In a nice computation-based analysis, mvw observed a Fibonacci-like structure in the graphs of the functions $f_n$. This structure is easy to prove by thinking inductively about the composition of the function. Each graph consists of a sequence of "short" and "long" segments, where each short segment has $[1/2,1]$ for its range and each long segment has the entire interval $[0,1]$ for its range. Given the graph for $f$, each short segment becomes a long segment in the next iteration, while each long segment splits into a long segment plus a short segment (the split occurs at the midpoint). Symbolically, we have $s\to L$ and $L\to Ls$ at each iteration. This clearly leads to Fibonacci numbers: $s\to L\to Ls\to L^2s\to L^3s^2\to L^5s^3\to\ldots$.

Consequently, by $f_{10}$, the short segment for $f=f_1$ has split into $21$ short segments and $34$ long ones, while the long segment has split into $55$ long segments and $34$ short ones, for a total of $144$ segments, as mvw observed. The reason for keeping separate counts is for the purpose of determining the cardinality of the OP's set $A$, the solutions to $f_{10}(x)=x$: Each long segment intersects the straight line $y=x$ exactly once, but of the short segments, only the ones with domain in $[1/2,1]$ do so.
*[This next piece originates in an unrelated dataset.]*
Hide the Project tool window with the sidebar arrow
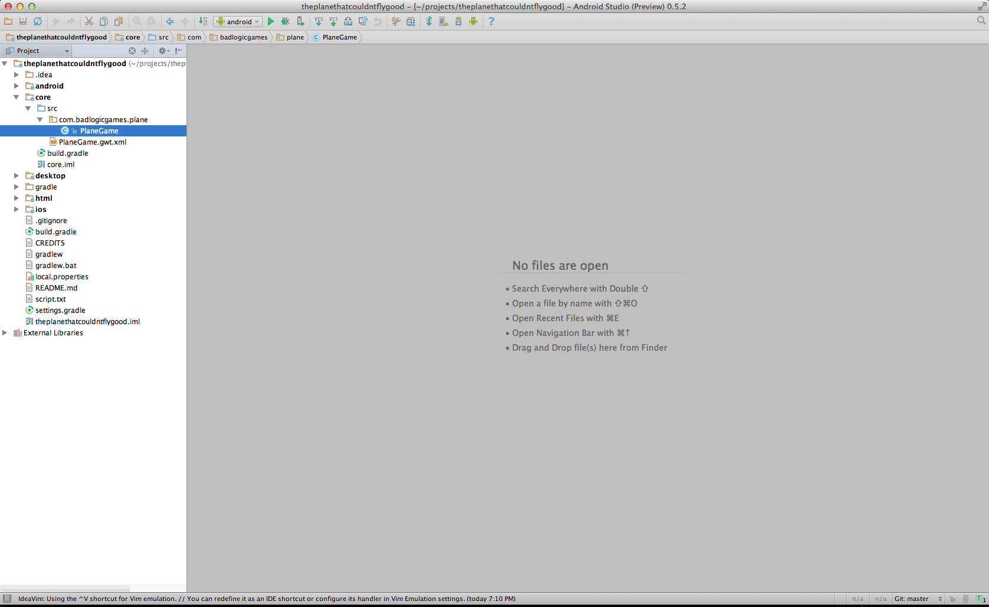Image resolution: width=989 pixels, height=607 pixels. 179,51
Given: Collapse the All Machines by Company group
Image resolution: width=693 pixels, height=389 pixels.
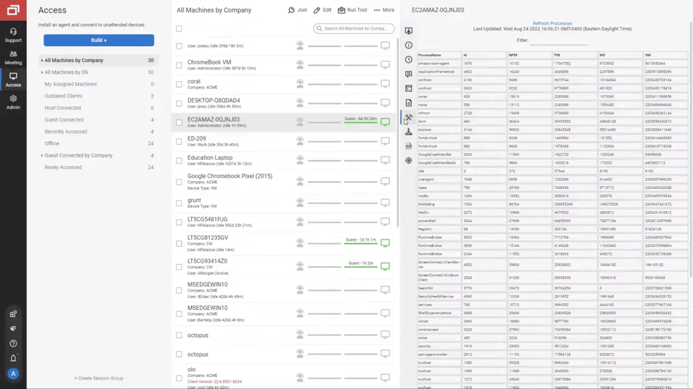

Thus

$$|A|=34+55+34=123$$

which also agrees with what mvw found computationally.

As for the intersection of $A$ and $B=\{{2\over15},{2\over3},0,{1\over2},1\}$, I agree with the comment by N.S., that this is perhaps best found by straightforward computation of $f_{10}(x)$ for those five values.

One comment regarding mvw's graphs: The sawteeth there are much more ragged and irregular than they are in actuality -- in actuality, the max's and min's are all at $0$, $1/2$ and $1$. This flaw in the graphs is presumably because of default settings in the plotting algorithm (the fault is in default...). As mvw astutely said upfront, a picture is worth a thousand words, but is no rigorous proof.